Task requirements:
Rewrite every line of the items below as a JSON list of strings, one string per line, leaving out blank lines.

##### Data records

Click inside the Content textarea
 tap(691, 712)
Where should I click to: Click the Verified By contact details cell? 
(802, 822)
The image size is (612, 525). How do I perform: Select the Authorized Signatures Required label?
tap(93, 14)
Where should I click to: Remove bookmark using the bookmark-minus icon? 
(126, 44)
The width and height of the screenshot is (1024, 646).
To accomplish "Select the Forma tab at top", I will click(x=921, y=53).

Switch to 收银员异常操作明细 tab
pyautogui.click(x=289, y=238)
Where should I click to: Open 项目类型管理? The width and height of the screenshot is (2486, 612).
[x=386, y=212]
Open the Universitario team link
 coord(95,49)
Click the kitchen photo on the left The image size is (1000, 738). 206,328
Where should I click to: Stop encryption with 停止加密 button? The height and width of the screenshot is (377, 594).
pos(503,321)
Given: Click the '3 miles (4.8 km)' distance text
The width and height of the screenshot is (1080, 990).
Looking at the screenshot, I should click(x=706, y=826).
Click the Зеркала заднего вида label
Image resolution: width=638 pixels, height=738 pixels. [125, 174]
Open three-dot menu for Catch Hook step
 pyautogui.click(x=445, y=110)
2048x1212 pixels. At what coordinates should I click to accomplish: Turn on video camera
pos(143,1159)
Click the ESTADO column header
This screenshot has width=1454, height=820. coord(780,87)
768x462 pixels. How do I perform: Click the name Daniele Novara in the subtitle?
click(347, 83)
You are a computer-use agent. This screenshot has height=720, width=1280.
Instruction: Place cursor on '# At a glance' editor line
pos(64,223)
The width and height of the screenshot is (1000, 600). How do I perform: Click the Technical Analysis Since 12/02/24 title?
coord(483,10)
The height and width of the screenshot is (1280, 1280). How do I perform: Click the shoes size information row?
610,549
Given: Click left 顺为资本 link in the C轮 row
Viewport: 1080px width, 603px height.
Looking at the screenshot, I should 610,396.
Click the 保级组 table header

##########

Result:
[
  "Click inside the Content textarea",
  " tap(691, 712)",
  "Where should I click to: Click the Verified By contact details cell? ",
  "(802, 822)",
  "The image size is (612, 525). How do I perform: Select the Authorized Signatures Required label?",
  "tap(93, 14)",
  "Where should I click to: Remove bookmark using the bookmark-minus icon? ",
  "(126, 44)",
  "The width and height of the screenshot is (1024, 646).",
  "To accomplish \"Select the Forma tab at top\", I will click(x=921, y=53).",
  "Switch to 收银员异常操作明细 tab",
  "pyautogui.click(x=289, y=238)",
  "Where should I click to: Open 项目类型管理? The width and height of the screenshot is (2486, 612).",
  "[x=386, y=212]",
  "Open the Universitario team link",
  " coord(95,49)",
  "Click the kitchen photo on the left The image size is (1000, 738). 206,328",
  "Where should I click to: Stop encryption with 停止加密 button? The height and width of the screenshot is (377, 594).",
  "pos(503,321)",
  "Given: Click the '3 miles (4.8 km)' distance text",
  "The width and height of the screenshot is (1080, 990).",
  "Looking at the screenshot, I should click(x=706, y=826).",
  "Click the Зеркала заднего вида label",
  "Image resolution: width=638 pixels, height=738 pixels. [125, 174]",
  "Open three-dot menu for Catch Hook step",
  " pyautogui.click(x=445, y=110)",
  "2048x1212 pixels. At what coordinates should I click to accomplish: Turn on video camera",
  "pos(143,1159)",
  "Click the ESTADO column header",
  "This screenshot has width=1454, height=820. coord(780,87)",
  "768x462 pixels. How do I perform: Click the name Daniele Novara in the subtitle?",
  "click(347, 83)",
  "You are a computer-use agent. This screenshot has height=720, width=1280.",
  "Instruction: Place cursor on '# At a glance' editor line",
  "pos(64,223)",
  "The width and height of the screenshot is (1000, 600). How do I perform: Click the Technical Analysis Since 12/02/24 title?",
  "coord(483,10)",
  "The height and width of the screenshot is (1280, 1280). How do I perform: Click the shoes size information row?",
  "610,549",
  "Given: Click left 顺为资本 link in the C轮 row",
  "Viewport: 1080px width, 603px height.",
  "Looking at the screenshot, I should 610,396.",
  "Click the 保级组 table header"
]